If you also color your hair, you would do it at the same time because both procedures open the hair shaft, or you must wait two weeks if you prefer to separate the two. And it’s best to get your hair cut with the keratin treatment because the straightness will affect the way it lies.
No doubt it is an investment, and in order to make it last as long as possible, I take steps to maintain the keratin:
For the first three days I can’t get my hair wet in the slightest—no sweat, no mist, no dampness from the shower. Also, if I want my hair to be straight after this three-day period, I have to keep it poker straight with a flat iron each morning during this period.
When I wash my hair, I can use only products that do not contain sulfates or sodium.
If I go swimming—either in salt water or chlorine—I wash my hair as quickly as possible.
But I consider these a small price to pay for the time saved and my new carefree attitude about the weather.
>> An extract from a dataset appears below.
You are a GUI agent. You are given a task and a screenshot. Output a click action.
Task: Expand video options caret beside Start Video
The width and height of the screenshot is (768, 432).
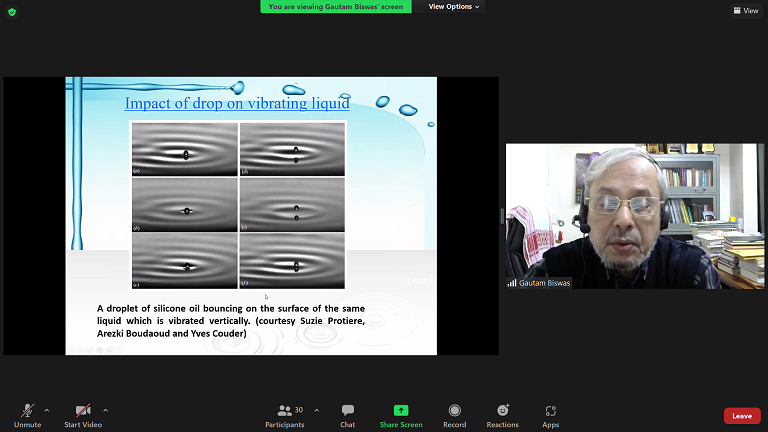click(105, 410)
Oh, and I can get rid of those hoodies!
– Jodie Klein
Formaldehyde and all similar chemical formulations needed to bind the keratin to the hair are considered safe ingredients but may pose a health hazard when heated during the process–although this hazard is usually greater for stylists, who have more frequent and greater exposure, than for the clients. (According to the Coppola website, their treatment contains a small amount of “aldehyde,” one of the chemicals that become formaldehyde gas when heated.) Health risks from these formulations include skin irritations, watery eyes and, in extreme cases, cancer. Keratin treatment should be avoided by women who are pregnant.
A Huffington Post blogger who had a keratin treatment wrote that a week or so later, her hair felt gummy and tacky and began falling out in “large globs” in the shower. She visited a dermatologist who explained that hair loss can result from all kinds of stress, including a treatment like keratin that “traumatized the hair root,” but that the damage is not permanent.